Cured Wild Boar Tongue Tacos with Mango Salsa

Flavorful tacos filled with cured wild boar tongue and a refreshing mango salsa, perfect for a light dinner.

Ingredients
  • 150g cured wild boar tongue, sliced
  • 4 small corn tortillas
  • 1 ripe mango, diced
  • 1/2 red onion, finely chopped
  • 1 lime, juiced
  • Fresh cilantro for garnish
Instructions
  1. 1. In a bowl, combine diced mango, red onion, lime juice, and cilantro to make the salsa.
  2. 2. Warm the corn tortillas in a skillet.
  3. 3. Fill each tortilla with sliced cured wild boar tongue and top with mango salsa before serving.

Cured Wild Boar Tongue and Spinach Frittata

A protein-packed frittata loaded with spinach, eggs, and cured wild boar tongue, perfect for a nutritious breakfast.

Ingredients
  • 100g cured wild boar tongue, diced
  • 6 eggs
  • 1 cup fresh spinach, chopped
  • 1/2 cup cherry tomatoes, halved
  • Salt and pepper to taste
  • 1 tablespoon olive oil
Instructions
  1. 1. Preheat the oven to 180°C (350°F).
  2. 2. In an oven-safe skillet, heat olive oil and sauté spinach and cherry tomatoes until wilted.
  3. 3. Whisk eggs with salt and pepper, then pour over the vegetables and cured wild boar tongue.

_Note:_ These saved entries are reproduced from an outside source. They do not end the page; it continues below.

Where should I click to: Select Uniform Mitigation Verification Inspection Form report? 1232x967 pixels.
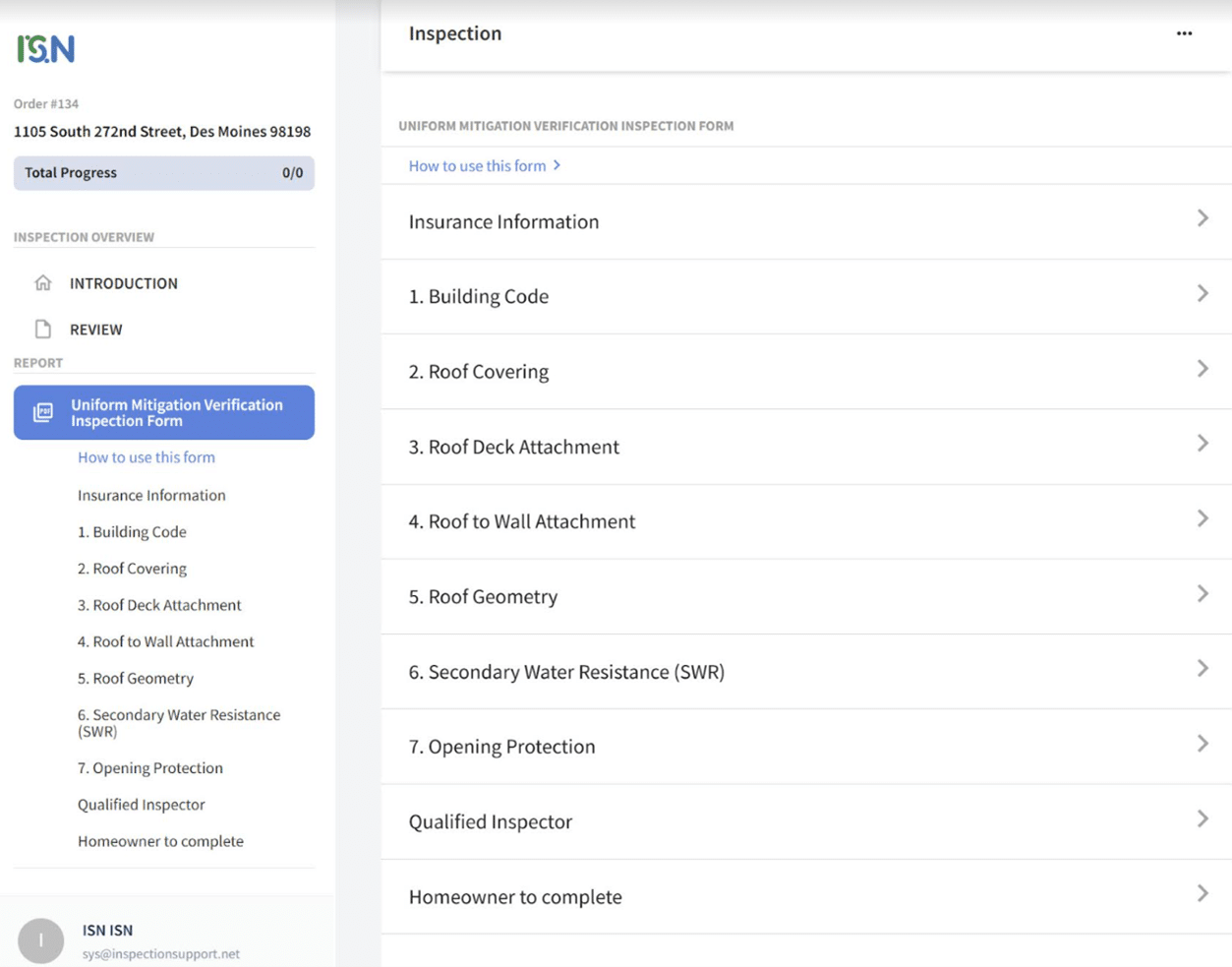[177, 412]
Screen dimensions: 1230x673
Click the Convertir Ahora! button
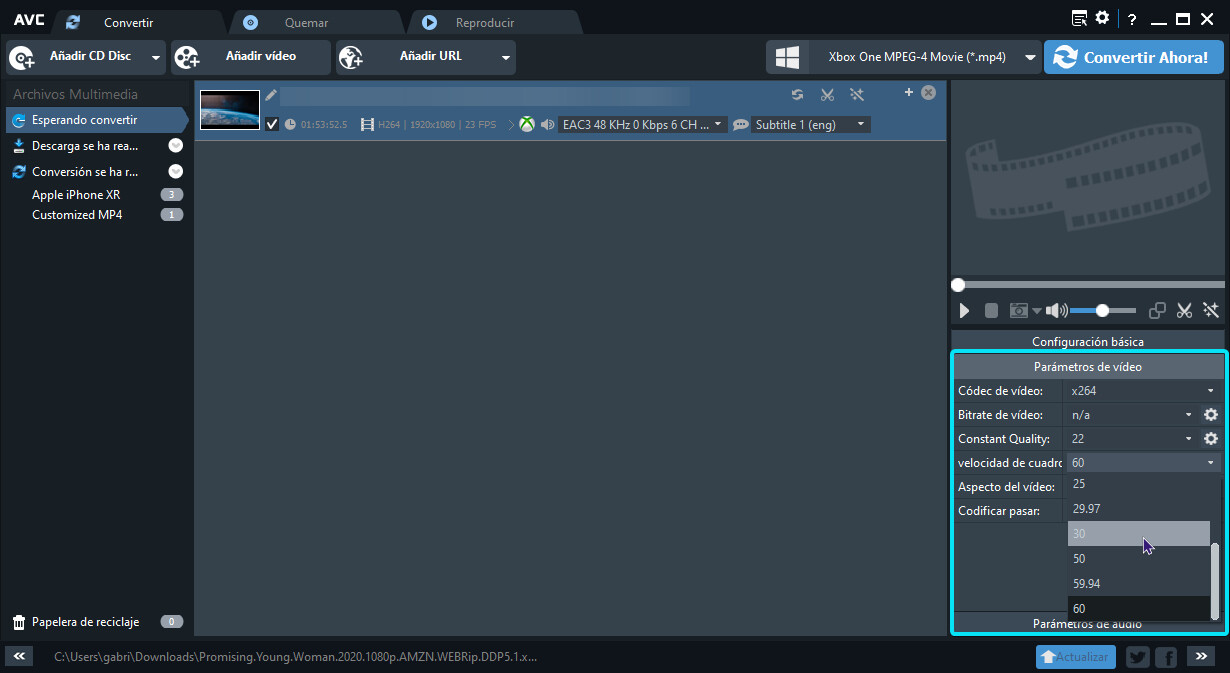point(1133,57)
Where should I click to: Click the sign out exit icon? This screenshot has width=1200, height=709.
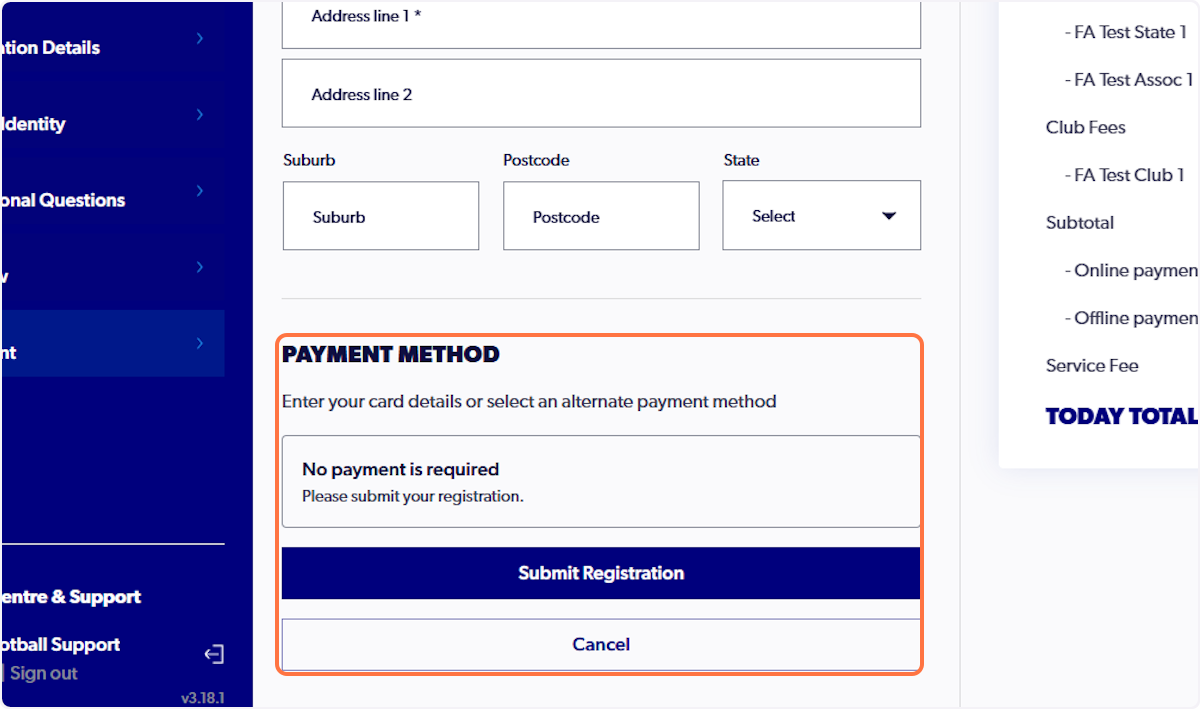coord(213,653)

Cook until edges are set, then transfer to the oven to finish cooking.

Cured Wild Boar Tongue and Chickpea Salad

A protein-rich salad with chickpeas, cured wild boar tongue, and a lemon-tahini dressing for a satisfying meal.

Ingredients
  • 100g cured wild boar tongue, sliced
  • 1 can chickpeas, drained and rinsed
  • 1/2 red bell pepper, diced
  • 2 tablespoons tahini
  • 1 tablespoon lemon juice
  • Salt and pepper to taste
Instructions
  1. 1. In a bowl, combine chickpeas, red bell pepper, and sliced cured wild boar tongue.
  2. 2. In a small bowl, whisk together tahini, lemon juice, salt, and pepper.
  3. 3. Drizzle the dressing over the salad and toss to combine.

Frequently Asked Questions (FAQ)

Is cured wild boar tongue safe to eat?

Yes, when properly cured and prepared, it is safe to consume.

How should I store cured wild boar tongue?

Keep it refrigerated and consume within a few weeks for best quality.

Can I cook cured wild boar tongue?

It is typically eaten cold, but can be gently heated if desired.

What are the health benefits of cured wild boar tongue?

It is high in protein and contains essential vitamins and minerals.

How is cured wild boar tongue made?

It is made by curing the tongue with salt and spices, then air-drying.

What dishes can I use cured wild boar tongue in?

It can be used in sandwiches, salads, or as part of a charcuterie platter.

Is there a vegetarian alternative?

No, as it is a meat product, there are no direct vegetarian alternatives.

How does it compare to other cured meats?

It has a unique flavor profile and texture, distinct from other cured meats like prosciutto.